- _Questions_
A. In the text on smoking and cancer, how would you translate this sentence into Spanish: "Tobacco smoke contains thousands of chemical agents, including over 60 substances that are known to cause cancer."
B. Can you give the text on smoking and cancer again from "It is estimated" to "to cause cancer.", substituting "per cent" for "percent"?
C. According to the text on smoking and cancer, how many children start smoking every day?

- _Text segment_
══════════

It is estimated that smokers take at least 20 years off their life span. Although, cigarette smoking has decreased, it is still prevalent in our American Society. Very sad is that fact that 4000 children start smoking every day, and 1000 of them will go on to become life time smokers. Cancer is one of a myriad of diseases which smoking causes, and contributes to a higher death rate.
• Cigarette smoking causes 87 percent of lung cancer deaths and is responsible for most cancers of the larynx, oral cavity and pharynx, esophagus, and bladder.
• Secondhand smoke is responsible for an estimated 3,000 lung cancer deaths among U.S. nonsmokers each year .
• Tobacco smoke contains thousands of chemical agents, including over 60 substances that are known to cause cancer.
• The risk of developing smoking-related cancers, as well as noncancerous diseases, increases with total lifetime exposure to cigarette smoke.

══════════

- _Supplied entries_
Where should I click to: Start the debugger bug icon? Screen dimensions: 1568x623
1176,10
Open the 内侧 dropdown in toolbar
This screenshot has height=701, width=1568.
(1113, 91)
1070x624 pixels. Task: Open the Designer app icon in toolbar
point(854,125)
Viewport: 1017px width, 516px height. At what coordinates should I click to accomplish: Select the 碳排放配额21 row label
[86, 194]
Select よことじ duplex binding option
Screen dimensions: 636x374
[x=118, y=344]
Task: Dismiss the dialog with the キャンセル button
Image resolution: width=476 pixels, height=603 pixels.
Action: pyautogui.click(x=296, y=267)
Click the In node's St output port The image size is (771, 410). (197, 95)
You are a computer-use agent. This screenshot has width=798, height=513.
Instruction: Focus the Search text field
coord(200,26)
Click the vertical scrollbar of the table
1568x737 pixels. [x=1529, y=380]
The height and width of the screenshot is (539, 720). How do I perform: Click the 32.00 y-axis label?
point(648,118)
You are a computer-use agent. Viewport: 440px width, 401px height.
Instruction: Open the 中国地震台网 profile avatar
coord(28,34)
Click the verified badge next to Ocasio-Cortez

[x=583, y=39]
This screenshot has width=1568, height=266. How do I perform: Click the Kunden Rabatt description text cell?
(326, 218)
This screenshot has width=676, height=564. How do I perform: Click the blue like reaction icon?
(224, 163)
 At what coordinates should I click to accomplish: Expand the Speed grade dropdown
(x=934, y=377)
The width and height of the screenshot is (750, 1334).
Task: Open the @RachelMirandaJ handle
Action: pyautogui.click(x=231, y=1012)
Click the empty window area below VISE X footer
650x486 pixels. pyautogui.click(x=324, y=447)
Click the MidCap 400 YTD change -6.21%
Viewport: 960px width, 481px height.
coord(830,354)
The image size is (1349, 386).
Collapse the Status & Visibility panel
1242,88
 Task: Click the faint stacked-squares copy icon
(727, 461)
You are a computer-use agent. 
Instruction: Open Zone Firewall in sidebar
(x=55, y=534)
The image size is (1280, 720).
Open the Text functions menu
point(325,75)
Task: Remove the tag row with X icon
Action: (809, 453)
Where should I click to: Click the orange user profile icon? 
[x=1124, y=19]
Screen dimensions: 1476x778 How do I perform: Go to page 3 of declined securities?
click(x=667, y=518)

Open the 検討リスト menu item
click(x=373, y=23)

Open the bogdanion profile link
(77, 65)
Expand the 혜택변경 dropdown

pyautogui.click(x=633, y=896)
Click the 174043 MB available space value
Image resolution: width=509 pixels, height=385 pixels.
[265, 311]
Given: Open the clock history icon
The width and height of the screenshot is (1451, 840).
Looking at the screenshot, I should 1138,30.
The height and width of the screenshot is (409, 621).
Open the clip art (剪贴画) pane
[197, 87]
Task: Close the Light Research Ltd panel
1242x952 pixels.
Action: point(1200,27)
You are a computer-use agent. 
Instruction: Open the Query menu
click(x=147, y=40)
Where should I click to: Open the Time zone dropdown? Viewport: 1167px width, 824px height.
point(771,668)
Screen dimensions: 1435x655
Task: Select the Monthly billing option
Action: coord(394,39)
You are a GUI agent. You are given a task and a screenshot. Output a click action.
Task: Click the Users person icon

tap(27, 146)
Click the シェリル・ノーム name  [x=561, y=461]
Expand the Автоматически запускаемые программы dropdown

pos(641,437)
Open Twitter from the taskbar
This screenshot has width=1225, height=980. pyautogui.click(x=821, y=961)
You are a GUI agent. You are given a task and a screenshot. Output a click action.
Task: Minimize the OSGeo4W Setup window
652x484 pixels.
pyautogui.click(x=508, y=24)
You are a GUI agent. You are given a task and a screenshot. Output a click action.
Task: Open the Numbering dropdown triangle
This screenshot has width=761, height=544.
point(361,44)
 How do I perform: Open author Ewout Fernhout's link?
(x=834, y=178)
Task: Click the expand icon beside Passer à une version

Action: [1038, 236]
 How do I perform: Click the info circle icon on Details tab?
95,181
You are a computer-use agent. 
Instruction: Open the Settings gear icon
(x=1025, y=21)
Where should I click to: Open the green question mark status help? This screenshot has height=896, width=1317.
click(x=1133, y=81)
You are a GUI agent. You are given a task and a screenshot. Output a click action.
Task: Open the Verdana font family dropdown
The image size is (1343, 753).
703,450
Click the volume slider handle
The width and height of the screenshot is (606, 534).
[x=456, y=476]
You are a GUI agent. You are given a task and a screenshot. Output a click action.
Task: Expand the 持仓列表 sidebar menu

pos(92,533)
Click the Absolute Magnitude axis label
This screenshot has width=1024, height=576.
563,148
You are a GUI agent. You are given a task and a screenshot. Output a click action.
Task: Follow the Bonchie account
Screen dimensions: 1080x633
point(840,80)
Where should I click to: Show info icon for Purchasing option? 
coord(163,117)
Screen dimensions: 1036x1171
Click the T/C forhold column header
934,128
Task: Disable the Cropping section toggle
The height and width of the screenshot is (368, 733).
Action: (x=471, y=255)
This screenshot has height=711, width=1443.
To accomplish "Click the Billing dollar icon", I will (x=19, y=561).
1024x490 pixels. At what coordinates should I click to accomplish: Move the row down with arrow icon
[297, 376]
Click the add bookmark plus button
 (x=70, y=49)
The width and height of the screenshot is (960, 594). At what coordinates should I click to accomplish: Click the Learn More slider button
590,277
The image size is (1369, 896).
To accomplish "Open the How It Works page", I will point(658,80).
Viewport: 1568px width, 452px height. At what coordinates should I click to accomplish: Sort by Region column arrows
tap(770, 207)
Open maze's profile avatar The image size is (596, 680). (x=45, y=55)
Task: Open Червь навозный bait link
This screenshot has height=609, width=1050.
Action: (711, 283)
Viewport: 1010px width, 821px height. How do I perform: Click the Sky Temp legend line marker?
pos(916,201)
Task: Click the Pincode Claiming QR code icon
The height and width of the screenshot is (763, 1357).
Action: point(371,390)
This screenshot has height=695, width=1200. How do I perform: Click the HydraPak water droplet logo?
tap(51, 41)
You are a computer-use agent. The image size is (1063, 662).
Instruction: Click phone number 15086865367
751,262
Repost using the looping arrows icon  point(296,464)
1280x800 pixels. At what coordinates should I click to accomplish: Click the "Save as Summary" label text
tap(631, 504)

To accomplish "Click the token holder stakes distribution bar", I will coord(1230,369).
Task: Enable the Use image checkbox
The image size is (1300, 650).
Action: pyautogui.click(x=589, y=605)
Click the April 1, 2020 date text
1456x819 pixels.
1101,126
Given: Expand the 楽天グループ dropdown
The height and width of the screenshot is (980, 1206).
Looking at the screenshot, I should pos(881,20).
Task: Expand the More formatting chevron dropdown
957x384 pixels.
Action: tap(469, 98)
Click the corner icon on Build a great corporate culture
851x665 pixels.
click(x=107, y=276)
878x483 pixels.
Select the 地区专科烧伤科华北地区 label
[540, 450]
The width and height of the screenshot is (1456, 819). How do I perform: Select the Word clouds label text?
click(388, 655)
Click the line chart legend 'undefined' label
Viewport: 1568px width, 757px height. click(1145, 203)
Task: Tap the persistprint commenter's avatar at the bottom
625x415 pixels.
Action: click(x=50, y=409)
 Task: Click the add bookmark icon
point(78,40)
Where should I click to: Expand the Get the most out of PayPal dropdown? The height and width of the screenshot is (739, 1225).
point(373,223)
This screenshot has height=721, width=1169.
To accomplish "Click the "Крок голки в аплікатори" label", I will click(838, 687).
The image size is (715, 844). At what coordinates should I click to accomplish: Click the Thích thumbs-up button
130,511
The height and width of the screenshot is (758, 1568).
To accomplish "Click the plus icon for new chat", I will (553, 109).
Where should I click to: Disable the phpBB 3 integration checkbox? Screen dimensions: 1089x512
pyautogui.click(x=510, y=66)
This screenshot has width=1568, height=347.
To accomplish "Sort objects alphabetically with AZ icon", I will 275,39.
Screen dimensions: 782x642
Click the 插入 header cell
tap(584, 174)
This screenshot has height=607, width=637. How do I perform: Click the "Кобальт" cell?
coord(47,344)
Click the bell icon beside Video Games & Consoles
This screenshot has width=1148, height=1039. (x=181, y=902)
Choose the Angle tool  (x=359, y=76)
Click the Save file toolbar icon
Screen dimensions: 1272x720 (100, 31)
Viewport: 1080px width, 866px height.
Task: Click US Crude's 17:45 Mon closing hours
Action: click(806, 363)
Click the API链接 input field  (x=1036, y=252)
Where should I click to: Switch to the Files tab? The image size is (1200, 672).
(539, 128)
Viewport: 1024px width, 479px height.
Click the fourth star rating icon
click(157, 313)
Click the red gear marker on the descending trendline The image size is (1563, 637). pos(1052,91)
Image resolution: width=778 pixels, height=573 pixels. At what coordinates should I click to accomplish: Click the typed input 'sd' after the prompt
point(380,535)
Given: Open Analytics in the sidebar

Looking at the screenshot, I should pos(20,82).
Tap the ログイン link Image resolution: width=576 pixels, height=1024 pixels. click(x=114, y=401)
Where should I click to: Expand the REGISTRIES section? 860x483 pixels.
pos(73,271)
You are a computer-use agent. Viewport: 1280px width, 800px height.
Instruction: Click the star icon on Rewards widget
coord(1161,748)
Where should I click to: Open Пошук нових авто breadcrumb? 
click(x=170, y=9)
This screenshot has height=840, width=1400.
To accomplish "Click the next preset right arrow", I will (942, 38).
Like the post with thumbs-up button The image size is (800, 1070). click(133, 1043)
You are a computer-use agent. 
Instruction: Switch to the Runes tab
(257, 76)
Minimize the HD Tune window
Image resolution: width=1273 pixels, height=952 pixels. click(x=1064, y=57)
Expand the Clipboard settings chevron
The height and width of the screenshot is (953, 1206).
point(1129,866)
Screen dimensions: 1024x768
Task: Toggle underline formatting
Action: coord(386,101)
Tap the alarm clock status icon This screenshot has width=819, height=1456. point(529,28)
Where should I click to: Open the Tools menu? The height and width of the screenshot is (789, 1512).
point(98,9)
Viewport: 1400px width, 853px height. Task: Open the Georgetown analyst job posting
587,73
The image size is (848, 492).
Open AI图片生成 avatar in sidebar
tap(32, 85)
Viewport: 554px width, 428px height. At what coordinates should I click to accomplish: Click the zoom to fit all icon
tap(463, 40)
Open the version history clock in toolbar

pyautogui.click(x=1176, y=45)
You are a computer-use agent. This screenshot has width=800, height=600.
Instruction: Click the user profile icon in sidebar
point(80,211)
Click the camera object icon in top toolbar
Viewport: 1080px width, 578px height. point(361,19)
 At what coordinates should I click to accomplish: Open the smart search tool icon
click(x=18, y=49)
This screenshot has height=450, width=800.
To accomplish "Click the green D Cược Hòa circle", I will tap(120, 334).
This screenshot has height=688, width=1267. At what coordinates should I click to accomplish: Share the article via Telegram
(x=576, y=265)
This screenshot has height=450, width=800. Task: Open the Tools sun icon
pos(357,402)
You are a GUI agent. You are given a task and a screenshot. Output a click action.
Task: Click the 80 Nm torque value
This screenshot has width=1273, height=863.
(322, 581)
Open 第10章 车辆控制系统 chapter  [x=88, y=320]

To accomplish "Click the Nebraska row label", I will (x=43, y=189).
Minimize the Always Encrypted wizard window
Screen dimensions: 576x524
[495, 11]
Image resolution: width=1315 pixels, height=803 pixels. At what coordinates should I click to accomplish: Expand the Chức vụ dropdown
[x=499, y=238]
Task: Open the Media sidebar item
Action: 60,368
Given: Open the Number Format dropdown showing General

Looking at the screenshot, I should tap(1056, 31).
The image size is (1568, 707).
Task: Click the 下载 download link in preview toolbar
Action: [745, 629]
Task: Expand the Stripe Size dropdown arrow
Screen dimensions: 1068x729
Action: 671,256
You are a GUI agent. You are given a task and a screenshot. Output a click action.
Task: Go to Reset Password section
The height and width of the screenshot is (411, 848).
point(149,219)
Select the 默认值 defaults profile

══════════

- _Problem solutions_
A. El humo del tabaco contiene miles de agentes químicos, entre ellos más de 60 sustancias que se sabe que causan cáncer.

B.
It is estimated that smokers take at least 20 years off their life span. Although, cigarette smoking has decreased, it is still prevalent in our American Society. Very sad is that fact that 4000 children start smoking every day, and 1000 of them will go on to become life time smokers. Cancer is one of a myriad of diseases which smoking causes, and contributes to a higher death rate.
• Cigarette smoking causes 87 per cent of lung cancer deaths and is responsible for most cancers of the larynx, oral cavity and pharynx, esophagus, and bladder.
• Secondhand smoke is responsible for an estimated 3,000 lung cancer deaths among U.S. nonsmokers each year .
• Tobacco smoke contains thousands of chemical agents, including over 60 substances that are known to cause cancer.

C. 4000 children start smoking every day.